Tuesday, February 13, 2007

Titus 2 Truths: Love is Always Discipline

Last week we thought about what it means in practice to love our husbands and we are going to reflect on this a bit more today. As I was thinking about this I read a sermon by J.R. Miller written in 1894 which has much to say to us now in 2007. It is called Secrets of a Happy Home Life and you can download the whole article here. He writes:
In the last analysis, home happiness depends on the wife. Her spirit gives the home its atmosphere. Her hands fashion its beauty. Her heart makes its love. And the end is so worthy, so noble, so divine, that no woman who has been called to be a wife, and has listened to the call, should consider any price too great to pay, to be the light, the joy, the blessing, the inspiration of a home.

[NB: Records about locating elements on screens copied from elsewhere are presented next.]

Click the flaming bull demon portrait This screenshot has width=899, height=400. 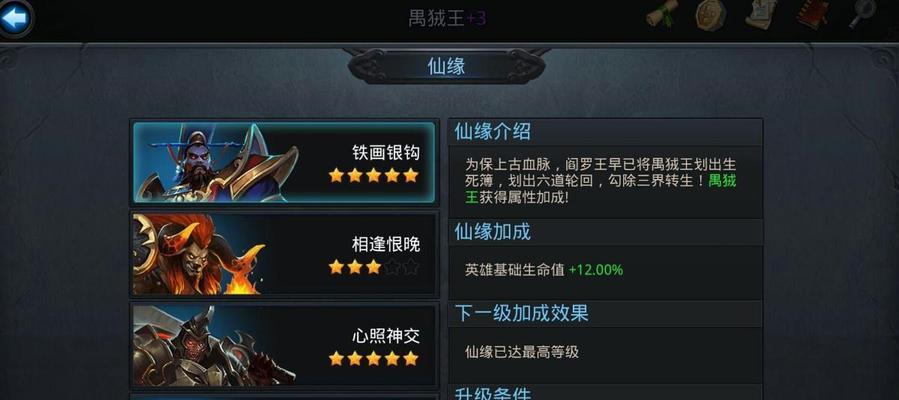coord(200,254)
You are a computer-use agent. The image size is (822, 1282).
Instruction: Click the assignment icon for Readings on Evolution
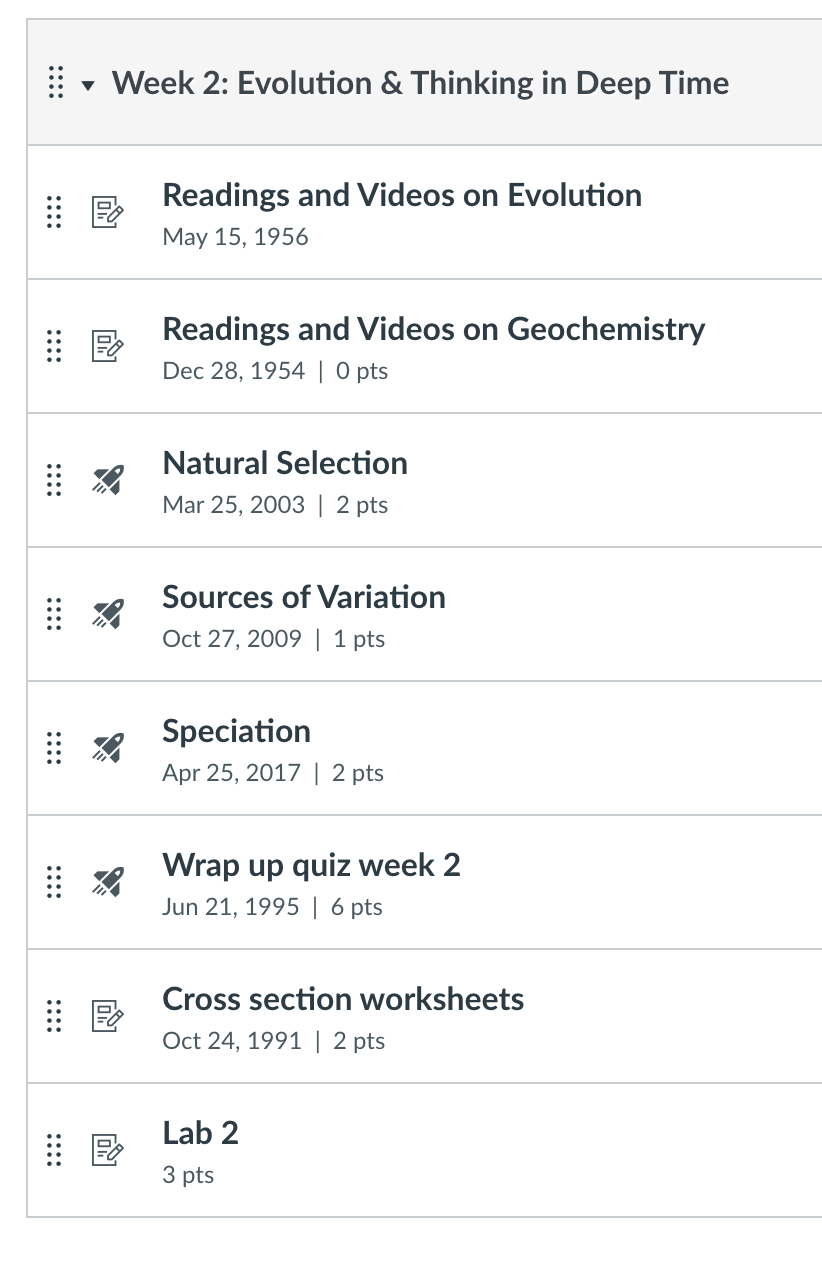(107, 212)
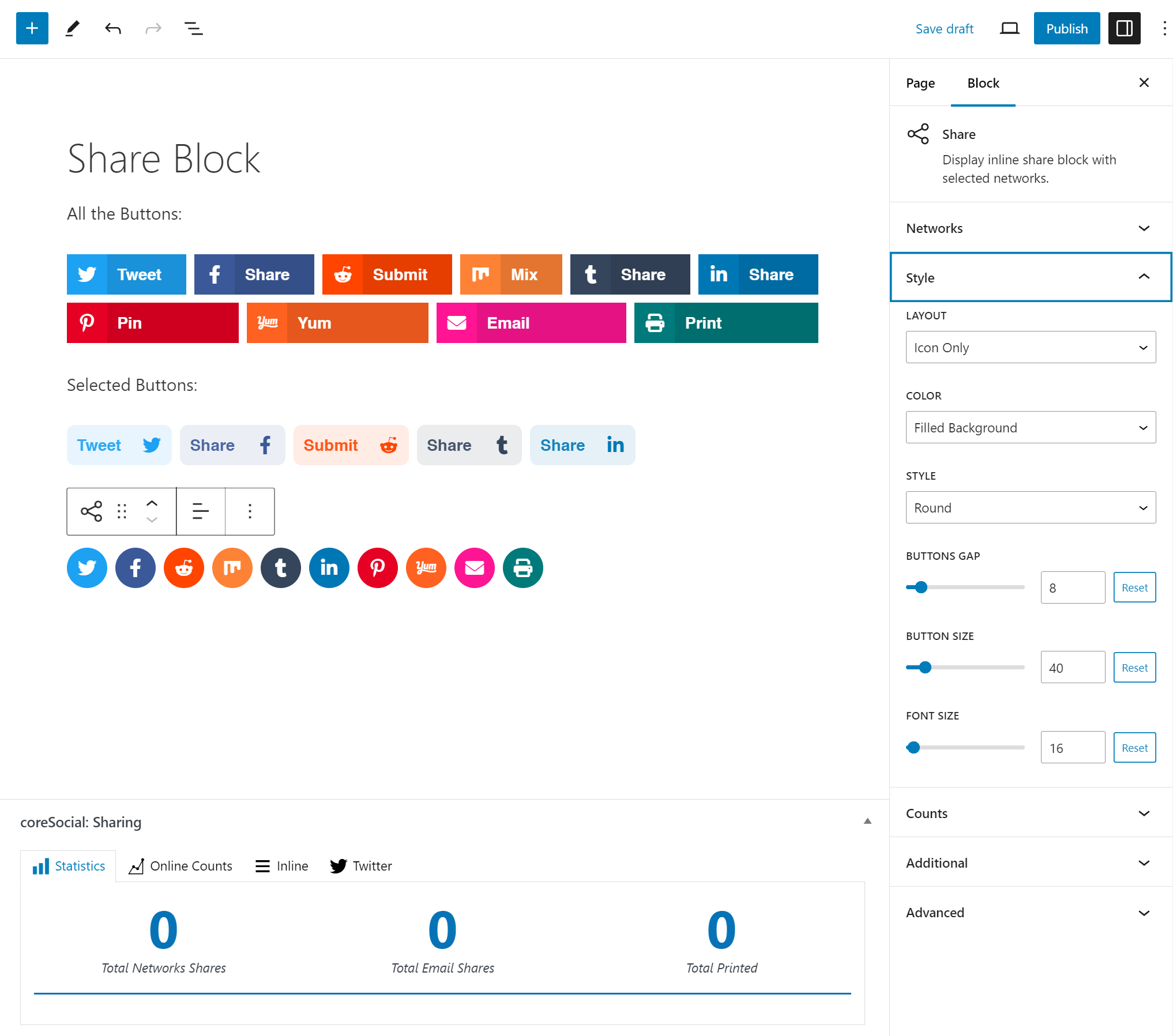Screen dimensions: 1173x1036
Task: Open block options three-dot menu
Action: coord(250,511)
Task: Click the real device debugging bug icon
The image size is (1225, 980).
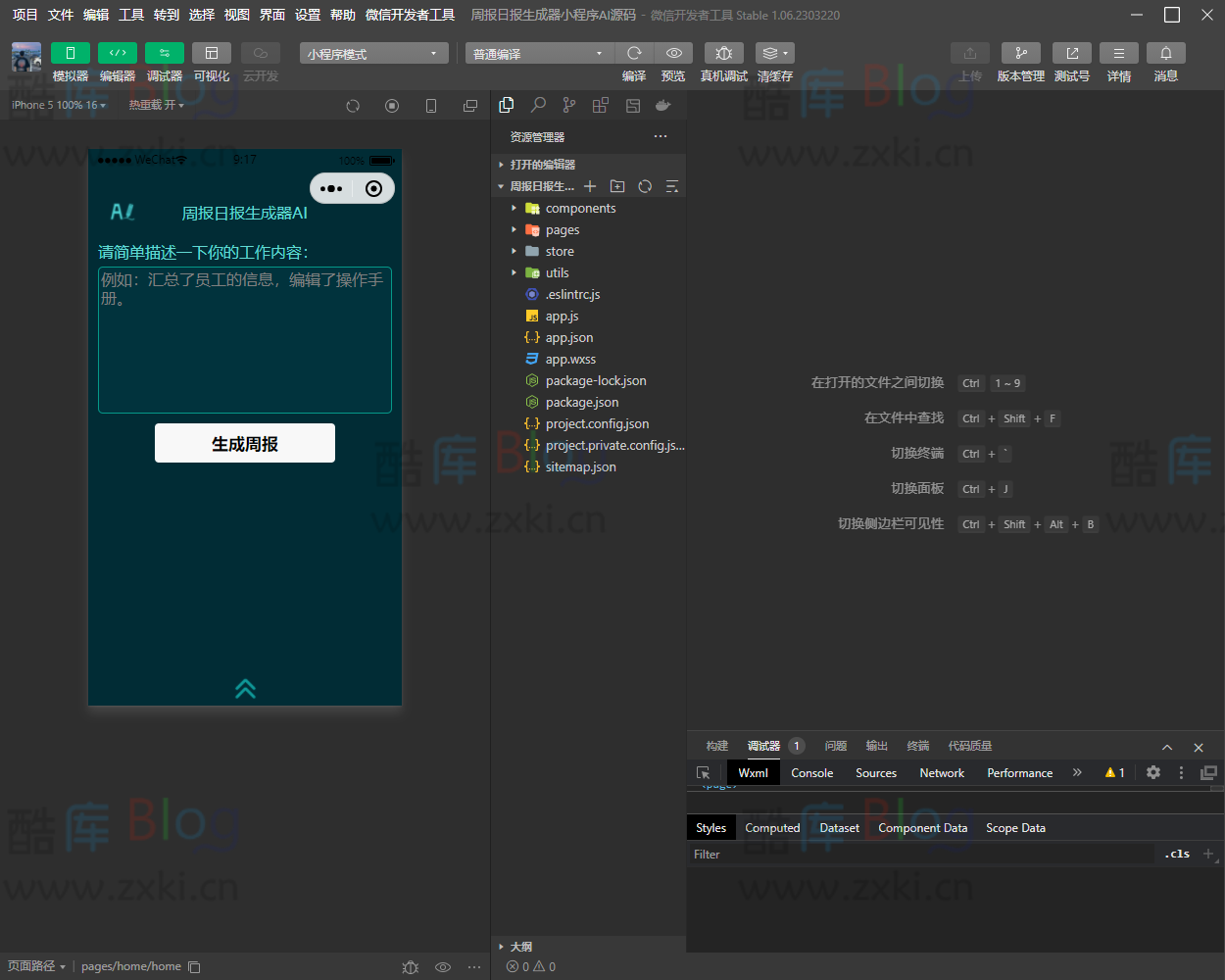Action: coord(723,53)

Men with fine gifts think it worth while to live to paint a few great pictures which shall be looked at and admired for generations; or to write a few songs which shall sing themselves into the ears and hearts of men. But the woman who makes a sweet, beautiful home, filling it with love and prayer and purity, is doing something better than anything else her hands could find to do beneath the skies.

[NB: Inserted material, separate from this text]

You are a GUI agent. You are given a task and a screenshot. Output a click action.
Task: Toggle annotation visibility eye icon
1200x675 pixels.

Some marriages are unhappy. How can husband and wife live happily in their wedded life? Wedded happiness is a lesson that must be learned. No two lives brought into this close relation can blend into one without self-discipline. "Marriage is the beautiful unfolding of many years."

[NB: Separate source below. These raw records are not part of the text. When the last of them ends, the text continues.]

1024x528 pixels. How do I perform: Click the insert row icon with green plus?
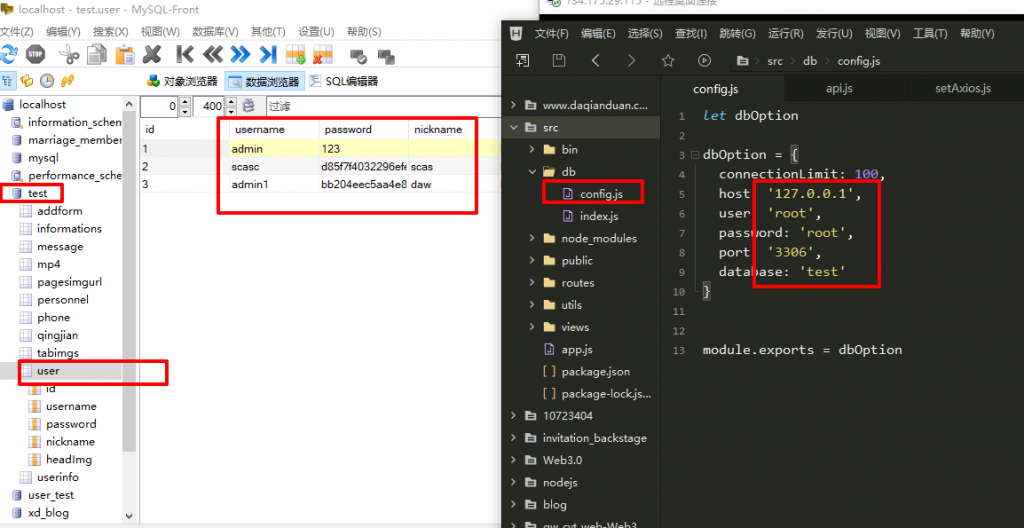click(x=296, y=54)
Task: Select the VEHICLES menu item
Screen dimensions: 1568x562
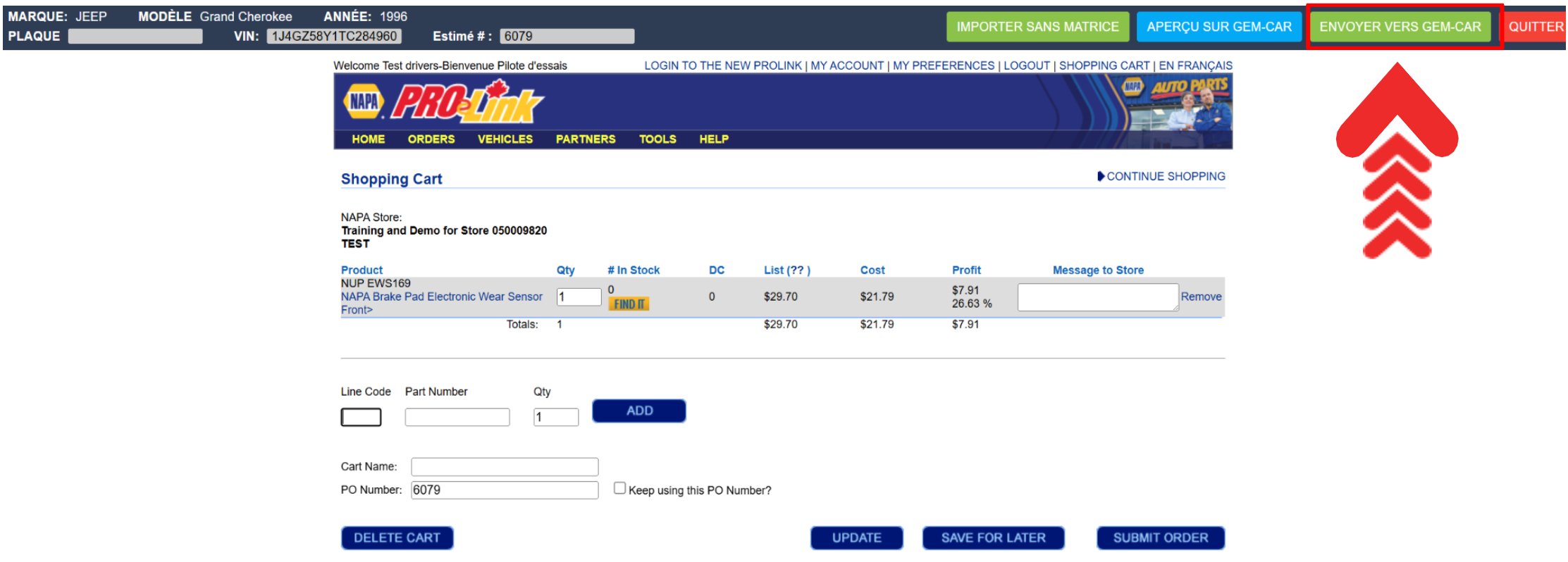Action: 505,139

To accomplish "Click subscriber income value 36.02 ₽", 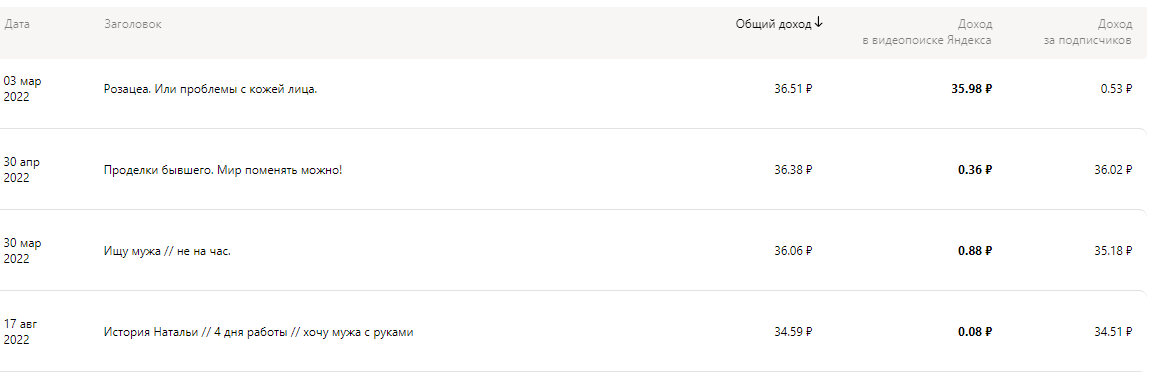I will point(1113,170).
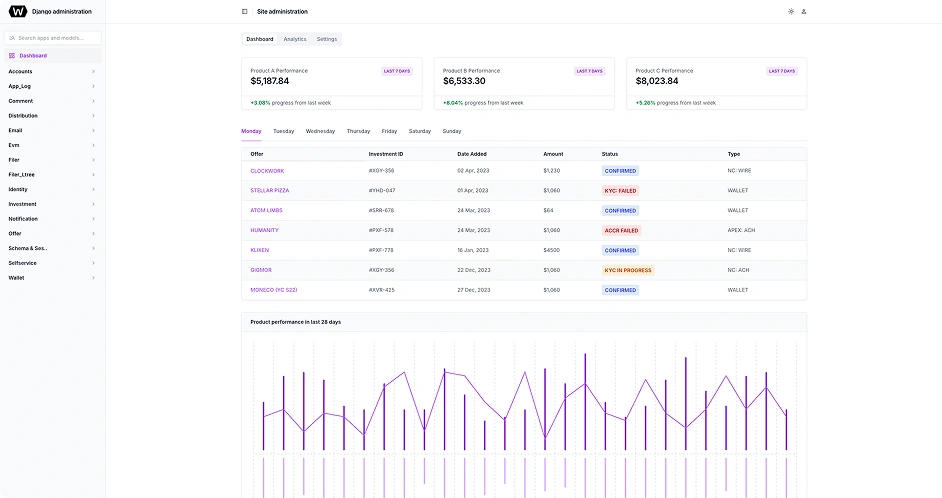942x498 pixels.
Task: Open the CLOCKWORK offer link
Action: pyautogui.click(x=267, y=171)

Ofttimes it takes a long while for a wedded pair to learn the lesson of living happily together. They are discouraged because such love as theirs does not yield perfect happiness from the very first day. It always costs to learn the lesson. The block of marble must wane, as the statue is sculptured and grows. There must be the cutting away of much in both lives; there must be restraint, self-denial, self-effacement, while they are being trained to live one life rather than two. Love is always discipline.
Maybe you are single just now or looking towards getting married. This is such an important lesson to learn as we prepare for what may lie in the future. Much difficulty and heartache can be avoided if we realise that there is hard work involved in "sculpting the statue" of a good marriage. And there may well be a lot of corners in our lives that will need to be chisled off! As we thought last week, love in a marriage takes work and a lifetime of commitment.

One important practical way in which we can be disciplined to show love to our husbands is by taking time to support and nurture his spiritual life. In particular, praying for our husband should be a top priority each day. Nancy Leigh DeMoss has written a helpful prayer guide which takes you through 31 days of prayer for your husband and it is certainly worth printing off and putting in your bible.

1 comment:

Beth said...

Thanks for a very encouraging post and one that is very timely for me! I am beginning a study with the women in our church on marriage. I am excited about going through the book, Love that Lasts (which you referred me to a while back) with mostly younger women and these words on the discipline of marriage are ones I will share with them. Thanks for continuing to help those of us endeavoring to be Titus 2 women.